Failure to comply is a criminal offence.

For example, in Britain you could be watching “I Love Lucy” on one of the commercial channels. But it doesn’t matter that the program is a repeat, nor that you are watching it on a channel that is a competitor of the BBC. If it is being broadcast live you must still pay the BBC their fee. And if you don’t – criminal prosecution. And if you refuse to pay the fine – imprisonment.

Yes, in the UK you can actually go to prison for watching a rerun that’s older than you.

In 2013 the BBC reported a tenth of all criminal prosecutions in the UK were for licence fee evasion – 181,000 people.


By 2015 the number was 184,595, of which 140,000 were taken to court, where an astonishing 101,000 women were found guilty and 90 were jailed.

In 2016, 107,000 women were given a criminal record for failing to pay money to the BBC – amounting to 71.9 per cent of the total number prosecuted.

Why are so many women persecuted?

The BBC has outsourced the collection of licence fees to a private company called Capita, with remuneration determined upon results, meaning the more licence fee evaders Capita catch, the more money they make.

Catching is primarily achieved through intimidation: first a torrent of threatening letters and if that doesn’t work – home visits. Thus it simply makes business sense to target those people more inclined to respond to threats. The BBC proudly “advertises” its Stasi-like enforcement of the licence fee. 

There was a time the BBC was a widely respected institution. Those days have long gone.

It is now an organisation bedeviled by contradiction. British, but ashamed of Britain. Obsessed with diversity, but rigidly singular of mind and thought.
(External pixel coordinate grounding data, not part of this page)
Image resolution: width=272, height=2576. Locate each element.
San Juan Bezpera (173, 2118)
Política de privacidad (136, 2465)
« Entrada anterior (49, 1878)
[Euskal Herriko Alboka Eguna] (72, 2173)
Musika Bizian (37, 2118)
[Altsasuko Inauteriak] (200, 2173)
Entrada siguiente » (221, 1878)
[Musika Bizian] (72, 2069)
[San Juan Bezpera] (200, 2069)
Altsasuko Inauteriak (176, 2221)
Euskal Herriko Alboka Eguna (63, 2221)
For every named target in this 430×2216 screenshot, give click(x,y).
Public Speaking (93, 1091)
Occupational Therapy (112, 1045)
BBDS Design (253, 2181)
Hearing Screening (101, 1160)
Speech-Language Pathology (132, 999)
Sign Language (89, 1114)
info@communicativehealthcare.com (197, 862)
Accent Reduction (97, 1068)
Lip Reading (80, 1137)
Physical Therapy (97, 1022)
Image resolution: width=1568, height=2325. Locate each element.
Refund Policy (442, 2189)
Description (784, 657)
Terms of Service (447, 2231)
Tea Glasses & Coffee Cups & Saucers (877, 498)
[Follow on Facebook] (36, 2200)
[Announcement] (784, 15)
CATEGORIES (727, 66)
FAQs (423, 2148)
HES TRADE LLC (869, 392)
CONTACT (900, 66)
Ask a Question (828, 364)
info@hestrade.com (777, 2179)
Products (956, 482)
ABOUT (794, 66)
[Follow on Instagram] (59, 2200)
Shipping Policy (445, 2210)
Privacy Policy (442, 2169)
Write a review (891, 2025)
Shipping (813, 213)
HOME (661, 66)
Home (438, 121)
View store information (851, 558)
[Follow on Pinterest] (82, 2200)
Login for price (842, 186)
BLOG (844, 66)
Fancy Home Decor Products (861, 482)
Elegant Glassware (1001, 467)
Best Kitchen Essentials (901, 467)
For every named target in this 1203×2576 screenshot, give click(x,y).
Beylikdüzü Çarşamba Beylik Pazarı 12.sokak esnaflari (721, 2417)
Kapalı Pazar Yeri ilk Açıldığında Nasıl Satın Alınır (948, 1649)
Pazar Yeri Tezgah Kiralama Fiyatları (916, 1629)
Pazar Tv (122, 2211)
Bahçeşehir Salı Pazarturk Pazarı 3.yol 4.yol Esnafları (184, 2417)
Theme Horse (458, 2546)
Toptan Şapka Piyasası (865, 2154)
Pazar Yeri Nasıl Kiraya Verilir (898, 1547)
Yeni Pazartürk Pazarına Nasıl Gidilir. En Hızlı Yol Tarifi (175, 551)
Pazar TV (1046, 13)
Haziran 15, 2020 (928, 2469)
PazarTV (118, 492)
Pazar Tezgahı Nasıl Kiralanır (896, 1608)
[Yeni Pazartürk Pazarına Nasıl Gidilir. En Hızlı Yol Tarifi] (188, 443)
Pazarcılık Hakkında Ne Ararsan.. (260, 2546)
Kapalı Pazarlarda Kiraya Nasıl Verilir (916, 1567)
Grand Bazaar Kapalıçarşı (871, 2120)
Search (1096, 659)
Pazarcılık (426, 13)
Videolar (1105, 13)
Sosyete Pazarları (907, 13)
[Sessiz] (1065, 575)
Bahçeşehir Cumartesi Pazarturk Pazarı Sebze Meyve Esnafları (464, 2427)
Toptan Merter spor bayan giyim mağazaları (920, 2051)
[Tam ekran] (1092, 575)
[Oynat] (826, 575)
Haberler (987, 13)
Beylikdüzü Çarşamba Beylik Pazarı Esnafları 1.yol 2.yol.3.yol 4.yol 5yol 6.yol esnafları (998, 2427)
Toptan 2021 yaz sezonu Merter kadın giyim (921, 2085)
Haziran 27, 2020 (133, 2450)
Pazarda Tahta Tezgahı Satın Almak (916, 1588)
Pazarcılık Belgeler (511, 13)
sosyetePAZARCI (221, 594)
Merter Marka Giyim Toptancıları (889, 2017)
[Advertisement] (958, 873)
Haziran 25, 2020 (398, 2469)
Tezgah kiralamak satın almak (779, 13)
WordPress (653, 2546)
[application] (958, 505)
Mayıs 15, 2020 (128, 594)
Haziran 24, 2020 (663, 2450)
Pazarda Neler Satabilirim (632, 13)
Insularity is a sickness that riddles the BBC and although they don’t know it yet, it is terminal.

This can perhaps be best illustrated by the fact that on the historic night of Britain leaving the European Union (Something 17.4 million Brits had voted and were waiting for), the BBC was so out of touch that it refused to broadcast the Prime Minister’s speech to the nation.

The leader of a Conservative government admittedly disliked by the BBC, but whom the British people had just voted for in a landslide.

Britain’s broadcaster has taken a decidedly pro-Chinese Communist Party line throughout the coronavirus pandemic, regurgitating criticisms of President Trump and promoting false Chinese data as accurate.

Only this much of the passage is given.